==== Data to process ====
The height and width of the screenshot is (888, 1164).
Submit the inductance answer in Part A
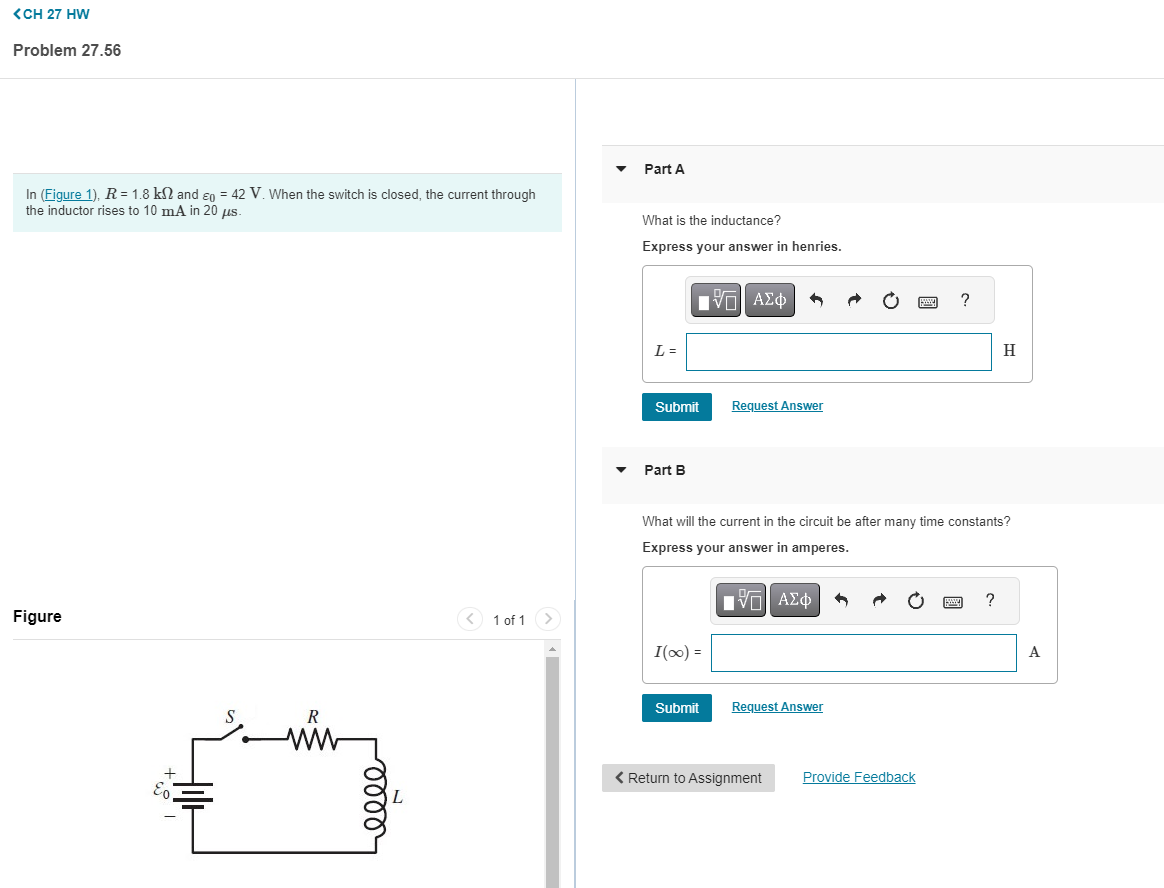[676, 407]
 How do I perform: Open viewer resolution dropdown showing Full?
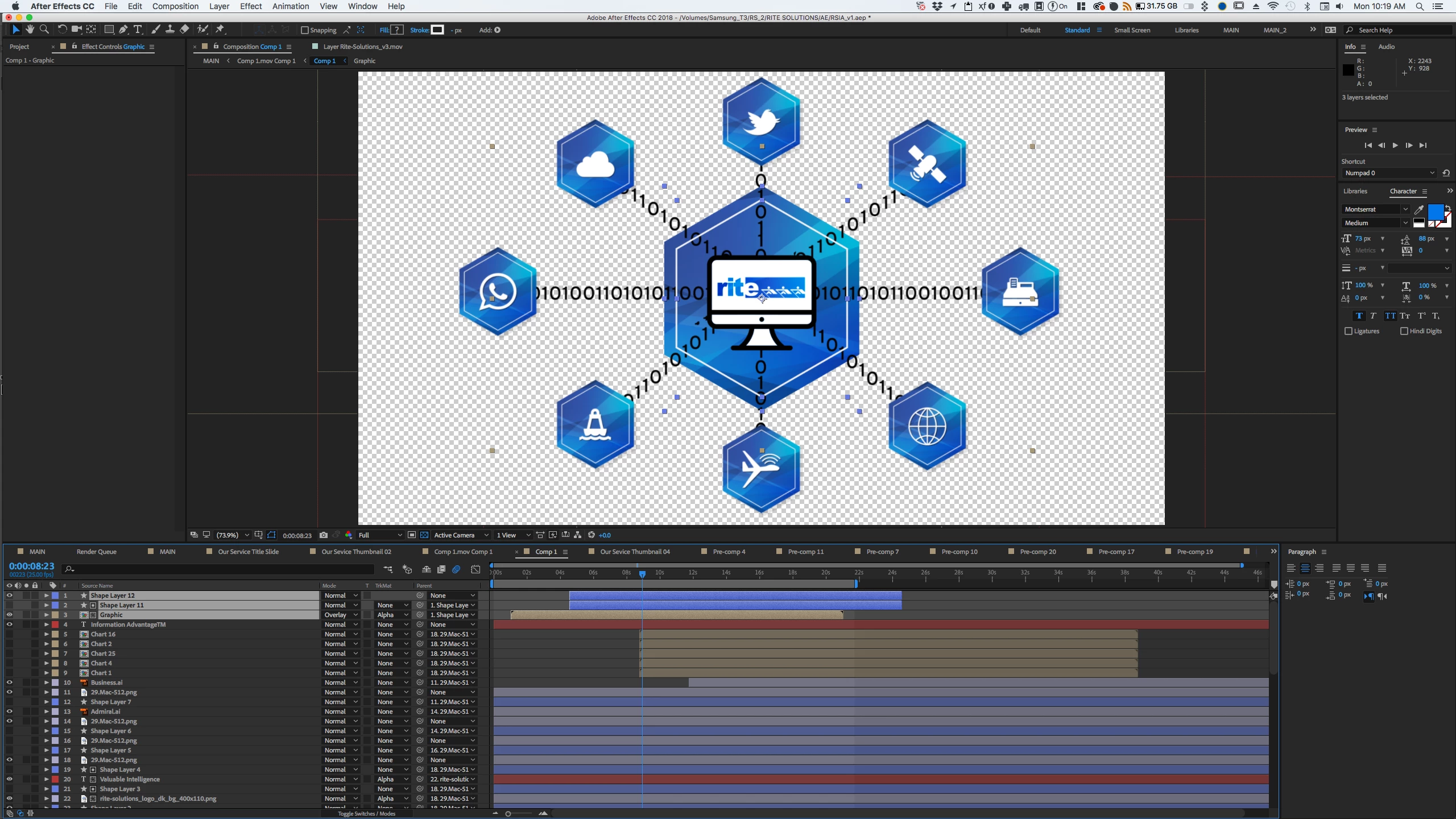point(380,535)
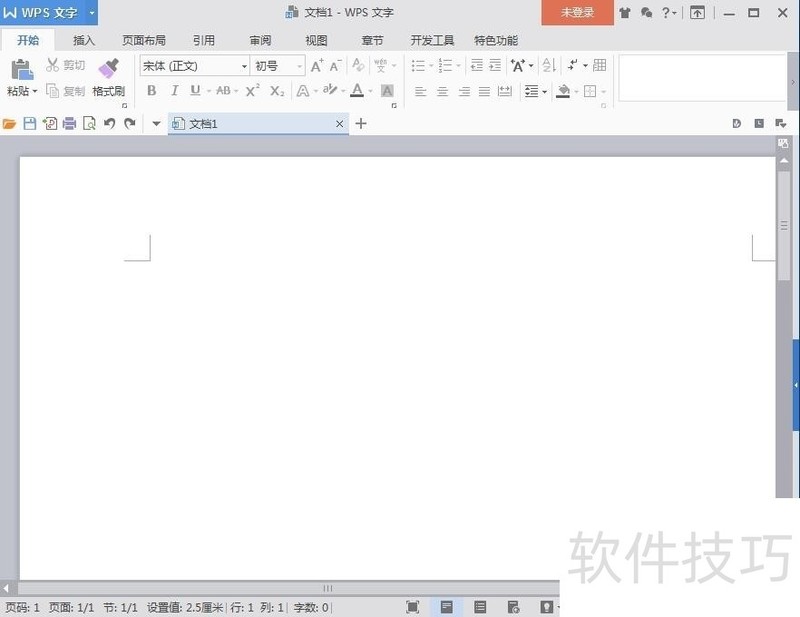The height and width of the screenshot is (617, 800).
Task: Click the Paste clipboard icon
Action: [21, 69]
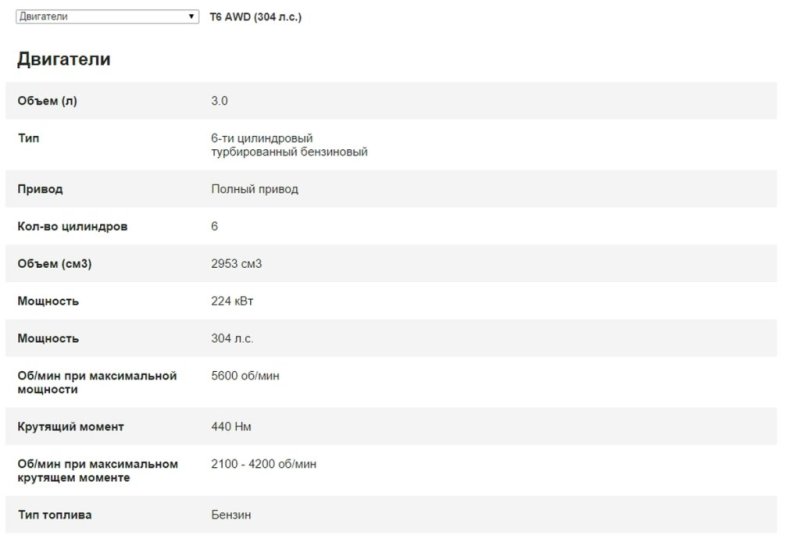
====
==== Data to process ====
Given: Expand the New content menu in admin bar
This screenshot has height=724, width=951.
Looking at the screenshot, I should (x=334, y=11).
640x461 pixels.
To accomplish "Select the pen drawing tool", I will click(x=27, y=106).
====
==== Data to process ====
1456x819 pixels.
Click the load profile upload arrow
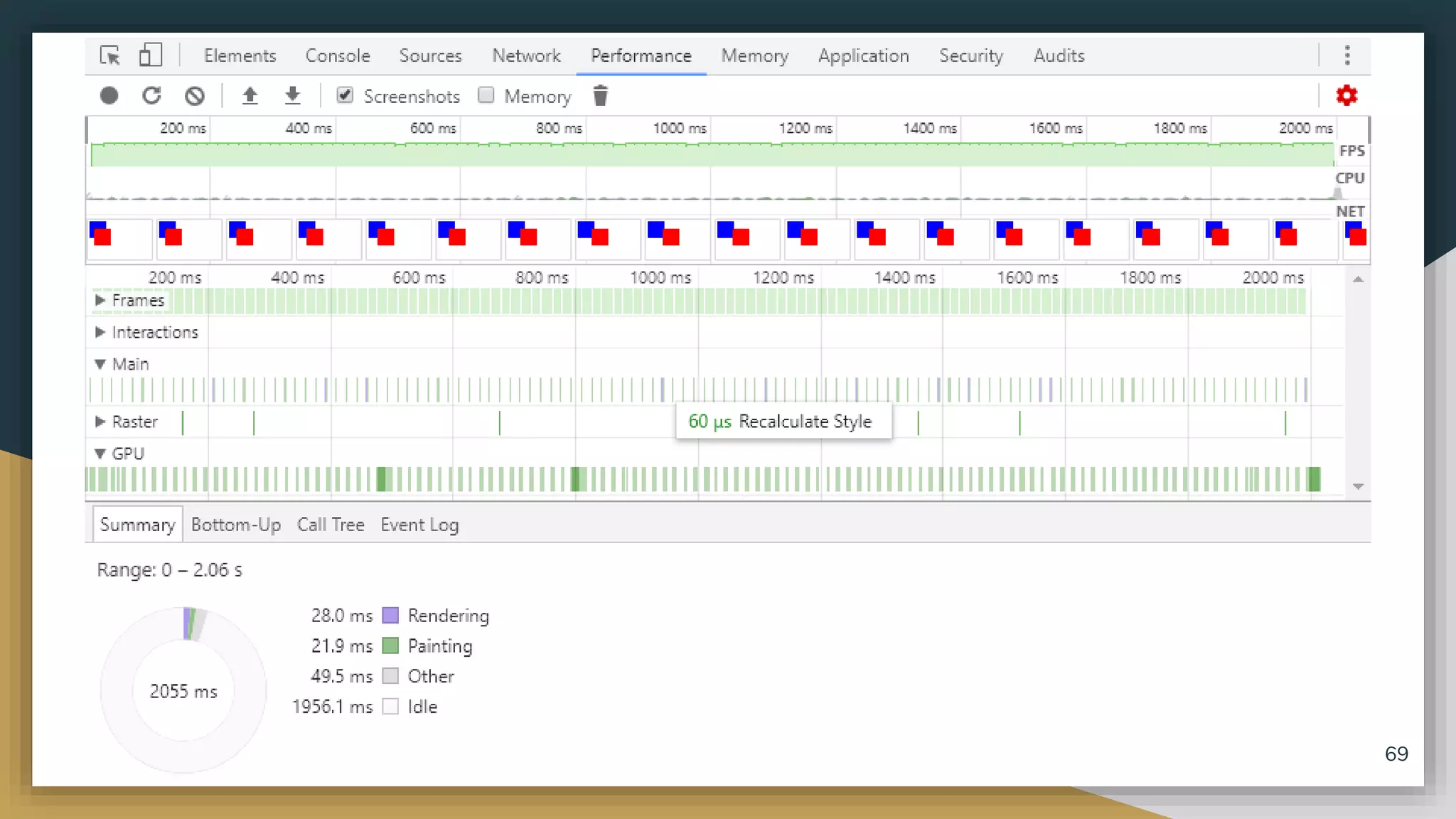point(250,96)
====
- **What the task asks**: Copy the entries from the line containing "Given: Expand the" through the line containing "will click(x=27, y=106).", swapping "pen drawing tool" for "pencil tool" and keeping everything else the same.

- **Correct answer**:
Given: Expand the New content menu in admin bar
This screenshot has height=724, width=951.
Looking at the screenshot, I should (x=334, y=11).
640x461 pixels.
To accomplish "Select the pencil tool", I will click(x=27, y=106).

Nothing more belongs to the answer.